→ Detalhes da tarefa
No texto sobre os filmes nomeados aos Óscares, qual é a terapia preferida de quem escreve?

→ Excerto do texto
********************

Os filmes deste ano revelam que estamos mais doentes e mais lúcidos, e talvez mais humanos
Eu tenho uma terapia preferida que se chama cinema, aliás, que se chama ir ao cinema. Em véspera de Óscares gosto de percorrer o mais que posso os filmes nomeados. Acho que foi um bom ano.
Gosto de ir naquelas horas em que quase ninguém vai. Gosto de almoçar ou lanchar cinema, às vezes é um lanche a meio da tarde, outras é mais um jantar cedo. Depende sempre de como organizo o meu trabalho, mas faço por intercalar as minhas obrigações com as devoções; e no topo das preferidas estão os filmes.
À beira dos Óscares gosto sempre de ver os nomeados e a temporada 2022/2023 não está a ser nada má. Tenho visto filmes que conseguem surpreender-me, o que nem sempre acontece numa 7.ª arte que já leva anos e anos a cumprir, replicar e declinar fórmulas de sucesso. Acredito que isso muito se deve ao facto de a Humanidade estar doente, mas também mais lúcida.
A minha amiga MJ, que é a pessoa que eu conheço que mais pensa e reflete sobre o mundo, tem-me dito que sente que as pessoas estão doentes. “As pessoas andam a passar tão mal. Não é que antes andassem a passar bem, mas...É uma sensação de tragédia eminente. Sei lá.” Não sabemos. Mas sente-se. Não sentem?
A pandemia fez-nos isso, tornou-nos lúcidos durante o tempo em que vimos a vida por uma máscara, e andámos a trocar arco-íris, e depois voltou tudo ao que era. Mas será que voltou mesmo? Eu creio que a pandemia mudou-nos mesmo. Não mudámos para melhor, como achávamos na altura dos confinamentos, mas ficámos cientes de que apesar de termos voltado a ser os mesmos egoístas e a enfiarmos a cabeça na areia é possível sermos melhores. Ficámos com uma espécie de reserva mental.
Desde que acabou a pandemia, o mundo anda em dissonância, como se nos tivessem acordado de um sonho mau, onde percebemos o que tínhamos de bom. Parece que temos de estar mal para ficarmos melhores, e “só” foi preciso uma pandemia em que estávamos todos oficialmente mal, ao mesmo tempo e em todo o lado. Quando acabou, voltámos a ver os males do mundo como os males dos outros que estão lá longe e só nos beliscam aqui e ali pela tv e pelo ecrã do telemóvel. Mas não estamos iguais e acho que o cinema está a refletir isso, a mostrar esta nossa podre e compassiva condição humana.
Eis alguns dos filmes mais marcantes que vi entre o ano passado e este ano, e que integram a lista das nomeações do Óscares, sem qualquer ordem especial.

********************

→ Excertos dos registos
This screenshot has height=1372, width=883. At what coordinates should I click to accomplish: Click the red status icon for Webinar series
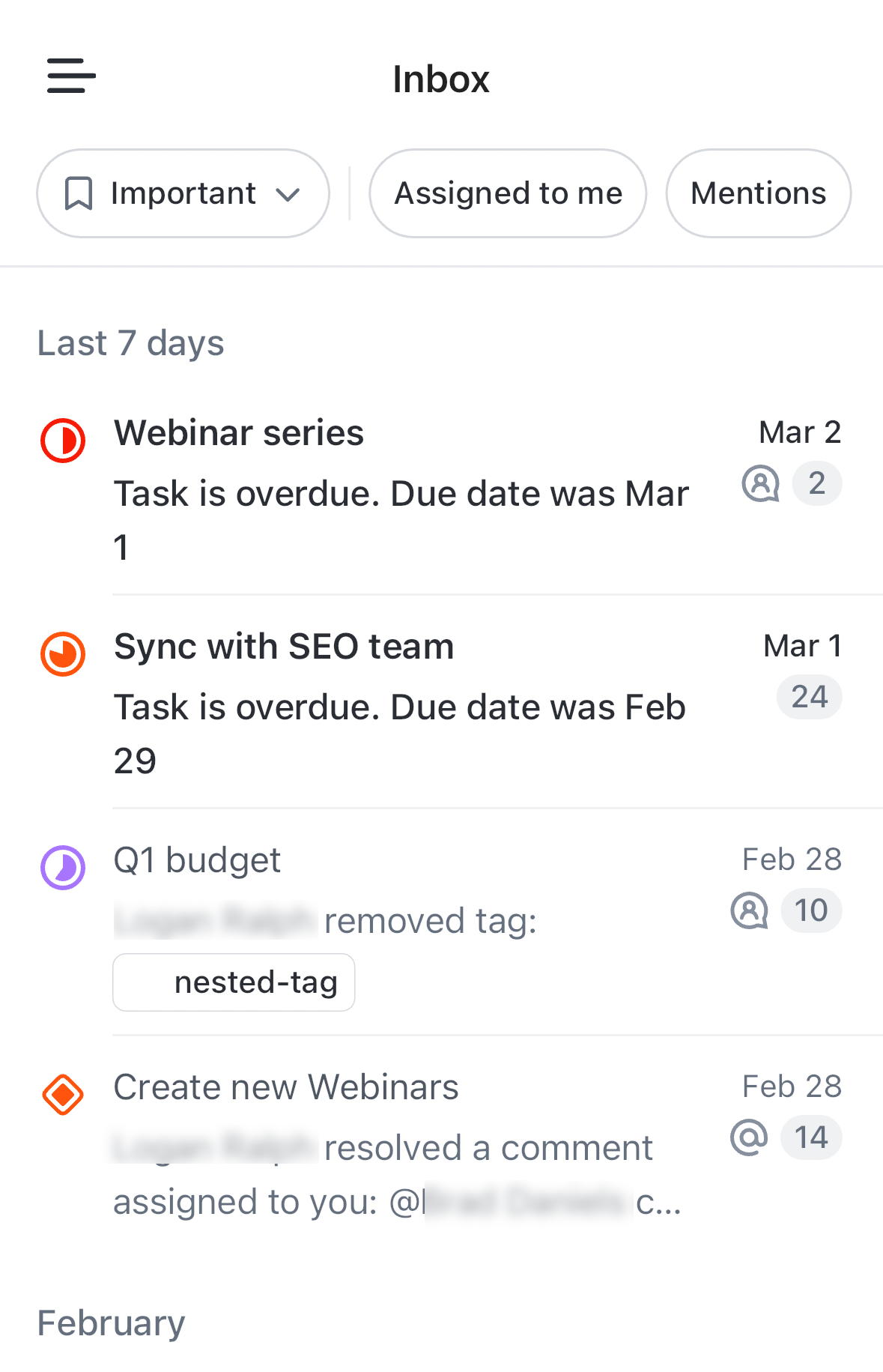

********************

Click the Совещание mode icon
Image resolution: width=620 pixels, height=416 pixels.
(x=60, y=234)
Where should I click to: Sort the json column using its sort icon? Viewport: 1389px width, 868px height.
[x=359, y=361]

********************

→ Solução
O cinema, ou seja, ir ao cinema.